"Düşüncelerimizin kalitesi yükseldikçe yaşam kalitemiz de yükselir " diye bir söz okudum. Stefano D'Anna'nın.


Halbuki siz zihniniz veya düşünceleriniz değilsiniz. Zihin olumlu düşünceler kadar olumsuz düşünceler de üretir. Bu normaldir çünkü her şey birdir. Her şey aslında zıttıyla aynı şeydir, sadece titreşimleri/dereceleri farklıdır. Her şey dalgalanır; başlar, biter; yükselir, çöker. Bir sarkaç gibi kutuplar arası salınım söz konusudur. Yani düşüncelerim kaliteli mi değil mi diye düşünmek saçmadır çünkü düşüncelere bu kadar prim vermek doğru değil. Düşünceler bulutlar gibidir sadece gelir ve geçerler. 


Zihnimiz ise masmavi bir gökyüzü gibidir. Özellikle de meditasyon sırasında fark edebiliriz bunu. Ya da akışta olduğumuz yani an'ı yaşadığımız her an hissedebiliriz.


Olumlamalar size fayda sağlıyor ise elbette devam edin. Ancak sürekli pozitif düşüncede kalmak mümkün değildir. Olumsuz düşünceler de geçecek aklımızdan bunu sıfırlamaya çalışmak beyhude bir çabadır.


Hermetik felsefeyi biraz araştırabilirsiniz. Yukarıda iki yasadan bahsettim.
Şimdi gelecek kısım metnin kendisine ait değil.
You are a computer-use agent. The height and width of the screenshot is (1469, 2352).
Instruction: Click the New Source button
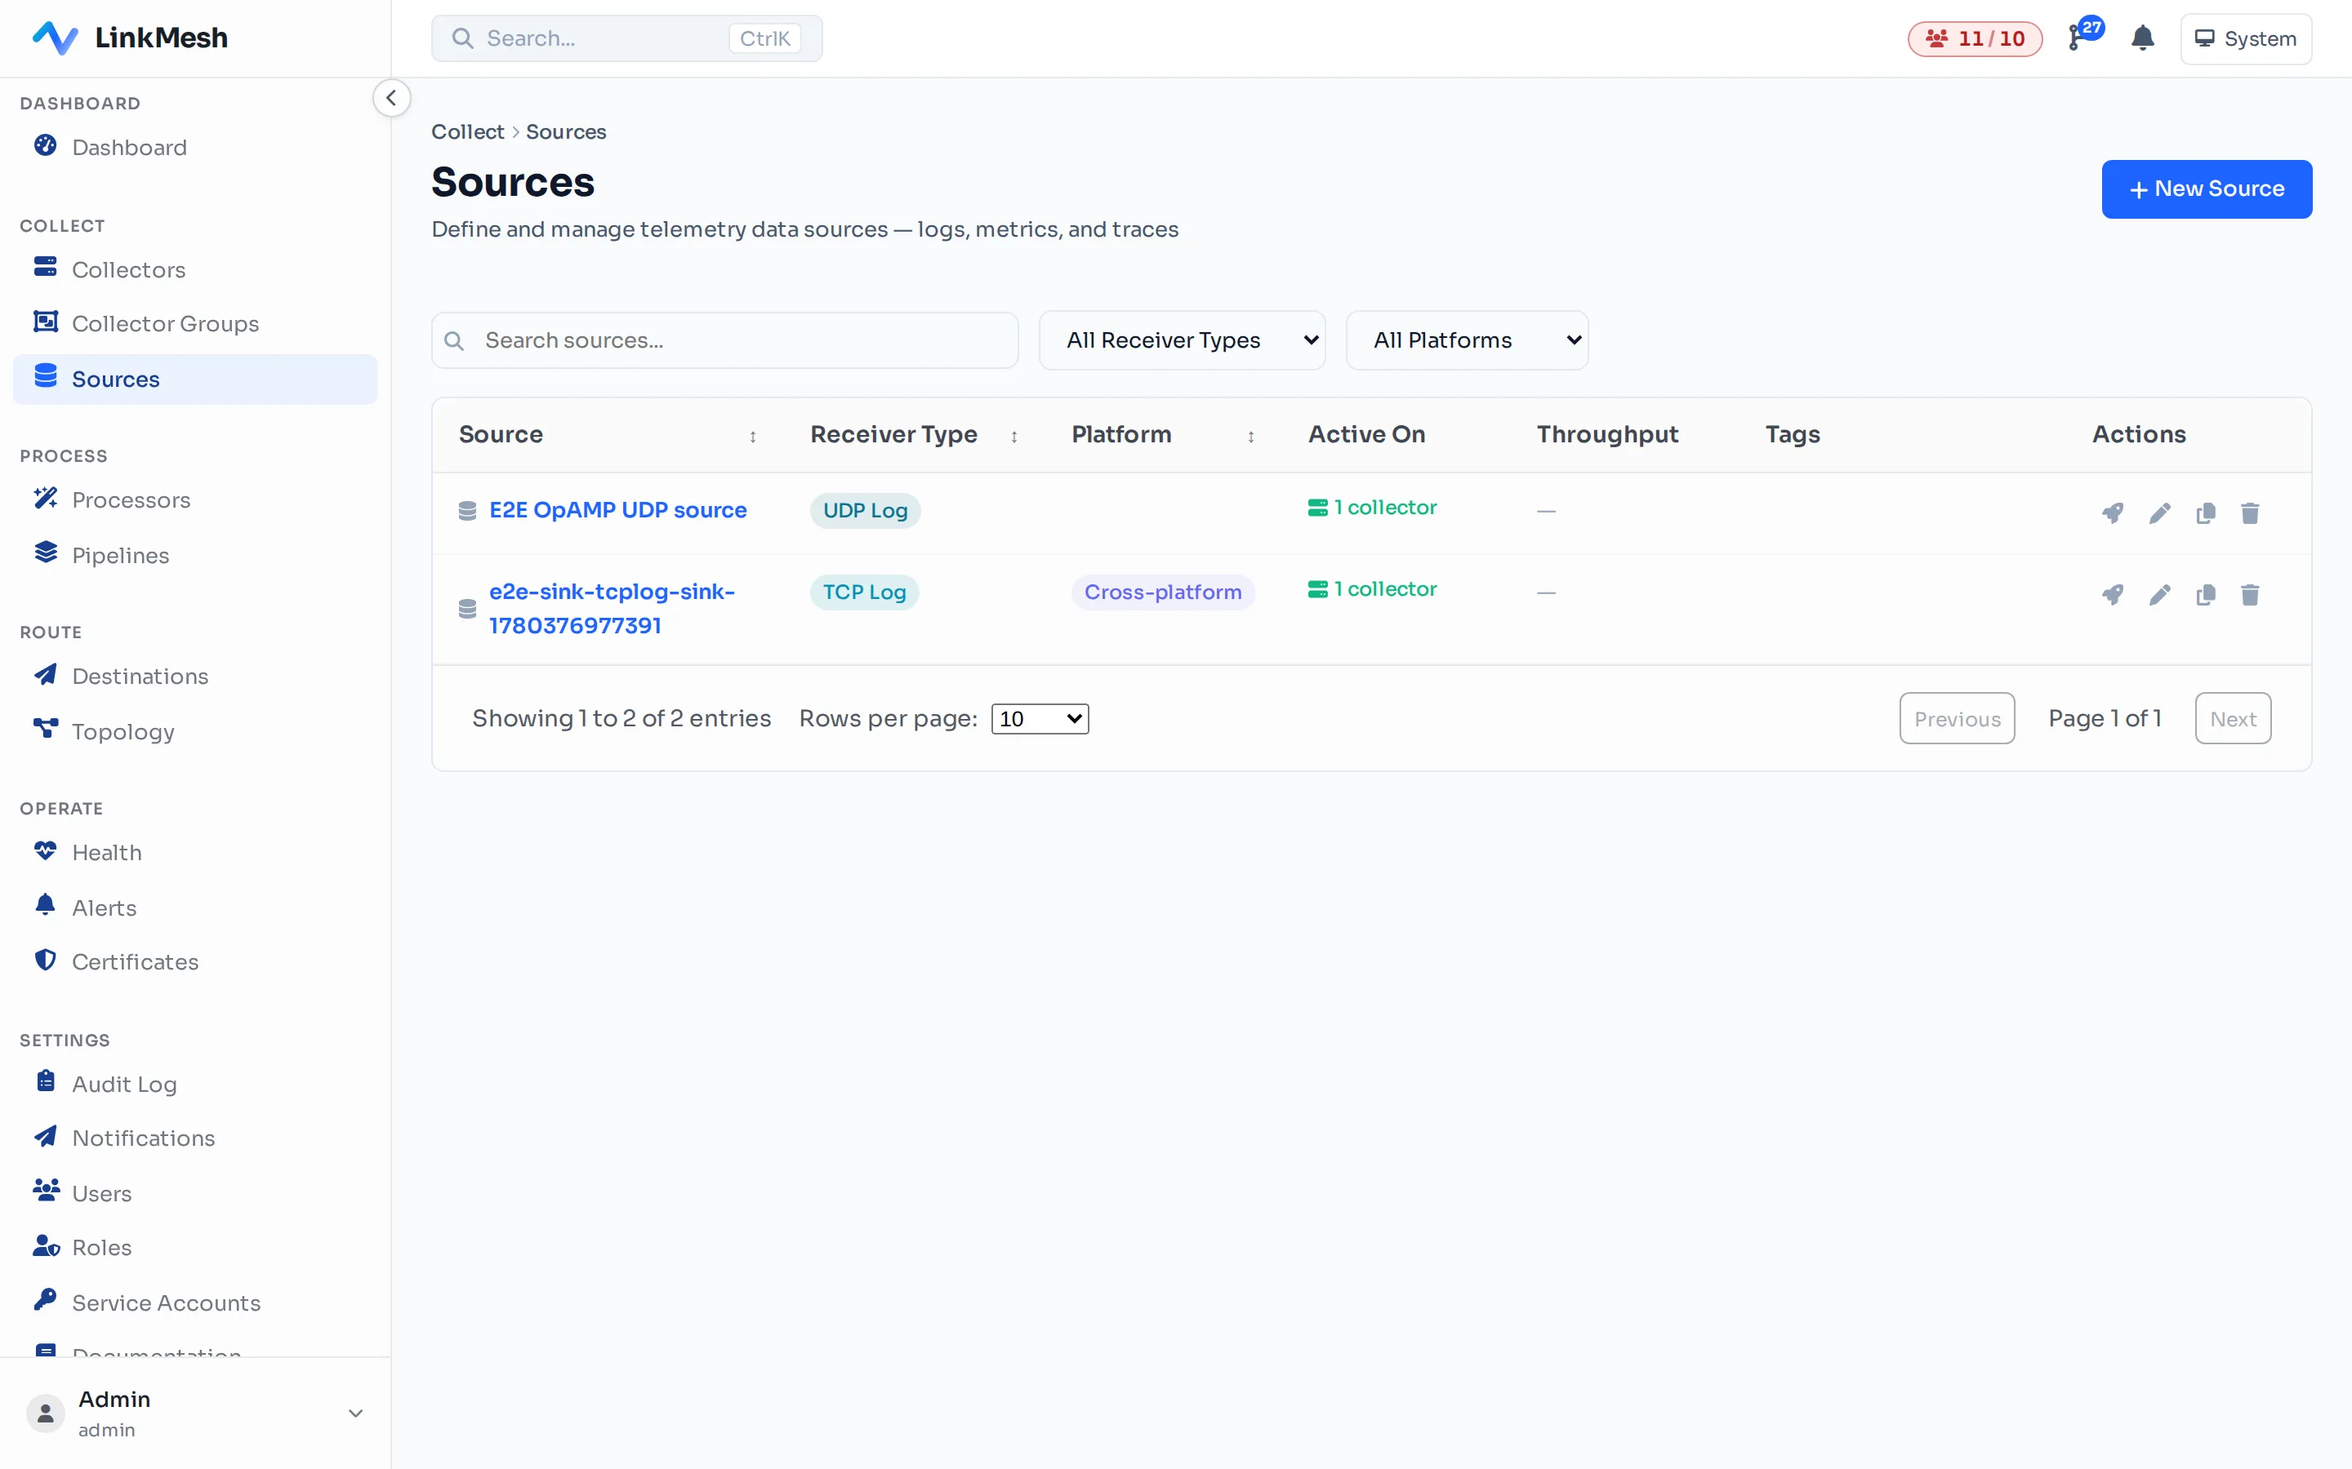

Aslında 7 adet Hermetik prensip vardır.


1- zihinsellik prensibi: bütün zihindir, evren zihinseldir.


2-tekabül prensibi: yukarıda olan aşağıda da vardır; aşağıda olan yukarıda da vardır.


3-titreşim prensibi: her şeyin bir titreşimi vardır, titreşmeyen hiçbir şey söz konusu değildir. titreşim arttıkça evren hiyerarşisindeki yer de artar.


4-kutupluluk prensibi: her şey birdir. her şey aslında zıttıyla aynı şeydir, sadece titreşimleri/dereceleri farklıdır.


5-ritim prensibi: her şey dalgalanır; başlar, biter; yükselir, çöker. bir sarkaç gibi kutuplar arası salınım söz konusudur.


6-sebep-sonuç prensibi: her sebebin bir sonucu, her sonucun bir sebebi vardır; tesadüf yoktur. 


7-cinsiyet prensibi: erillik ve dişillik her şeyde vardır. eril ve dişil; meydana getirir, yeniden canlandırır, yaratır.